● **Passage**:
------------------------------------------------------------------------

The get_filestat.ksh script, in Listing 2, is a UNIX shell script that collects I/O information at the file and table levels, as well as by mount point, also at five-minute intervals. It calls two SQL snippets, bstat_file.sql and estat_file.sql (shown in Listing 3 and 4), which are customizations of Oracle's utlbstat and utlestat utilities, modified to store the I/O statistics in Oracle tables, rather than in report.txt output. The UNIX script runs bstat_file.sql first, waits five minutes, and then runs estat_file.sql, causing the system to insert the resulting data into the filestat and sum_filestat tables shown in Figure 3. After running this script, you have the data needed to track hot disks down to the file and table level.

#!/bin/ksh

while true

iostat -x 300 1|\

sed 1,2d|\

awk '{ printf("%s %s %s\n", $1, $4, $5) }' |\

while read HDISK VMSTAT_IO_R VMSTAT_IO_W

echo $HDISK

echo $VMSTAT_IO_R

echo $VMSTAT_IO_W

sqlplus -s / <<!

insert into

perfstat.stats\$iostat

values

(SYSDATE, 300, '$HDISK', $VMSTAT_IO_R,$VMSTAT_IO_W);

exit

done

sleep 300

done

Generally, you should run get_filestat.ksh concurrently with get_iostat.ksh, so that the file- and disk-level data are collected during the same time period. You can run both scripts as often as you like, and you can collect data over long periods of time without adverse effects on database performance. File I/O information is generally collected very quickly from the Oracle database's system global area (SGA) memory. (The actual memory structures that contain the file I/O data are called v$filestat and file$.) Disk I/O data collection is also very fast, usually taking less than one second.

------------------------------------------------------------------------

● **Stated exercise 1**: Write out the item-finding rows from the line containing "You are a computer-use agent." down through the end of the rows, including both ends, and leave the pictures out of your answer.

[Item-finding rows]
------------------------------------------------------------------------

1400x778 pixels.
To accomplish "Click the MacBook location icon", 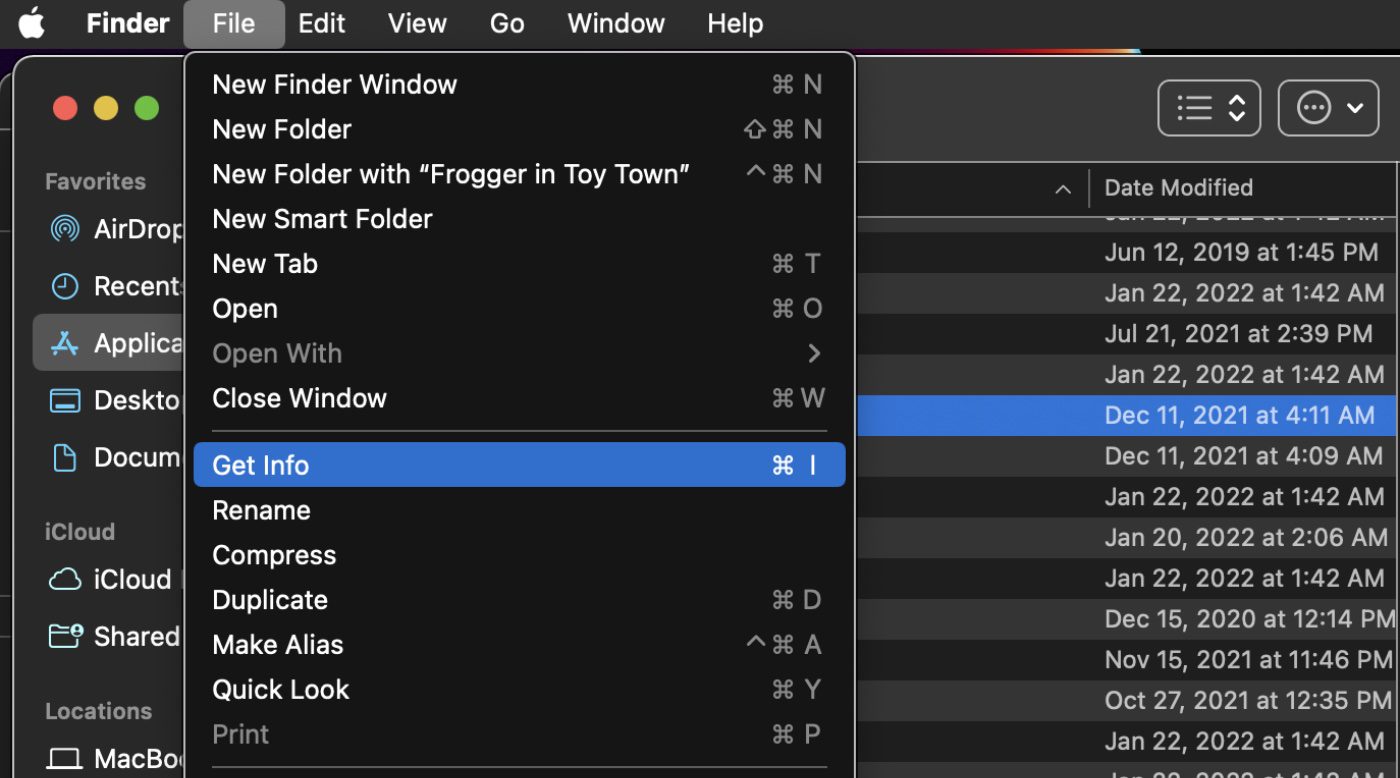I will click(x=65, y=759).
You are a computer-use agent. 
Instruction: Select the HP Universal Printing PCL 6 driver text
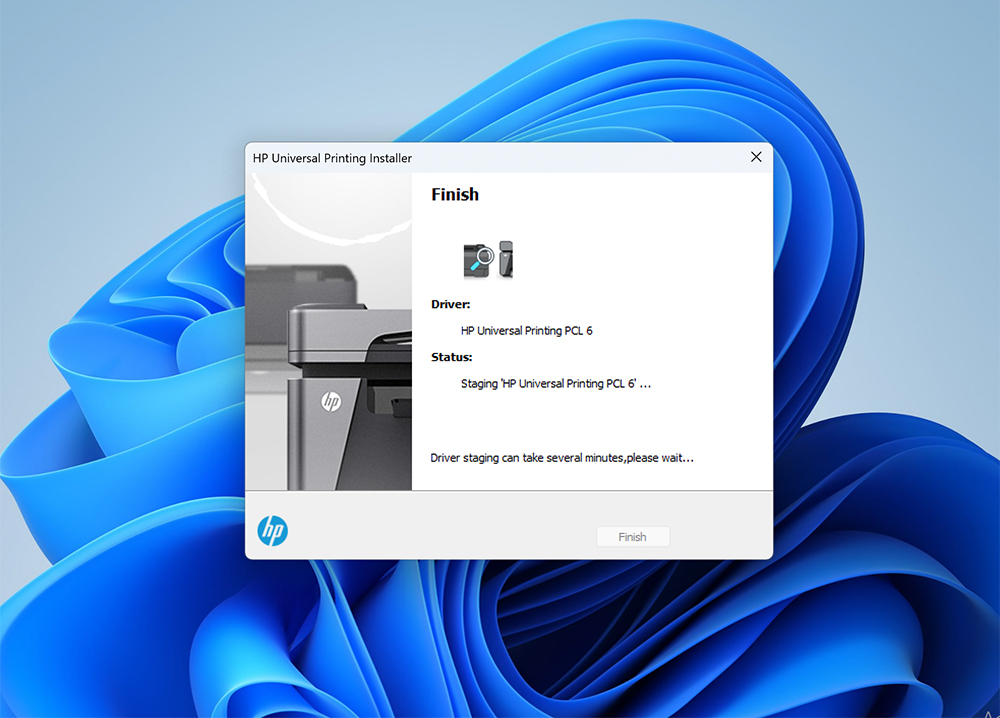[x=527, y=330]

------------------------------------------------------------------------

● **Stated exercise 2**: In the shell script within the Oracle I/O passage, which commands have their output piped onward with "|"? List all of them.

● **Written answer 1**:
You are a computer-use agent. 
Instruction: Select the HP Universal Printing PCL 6 driver text
[x=527, y=330]

● **Written answer 2**: iostat, sed, awk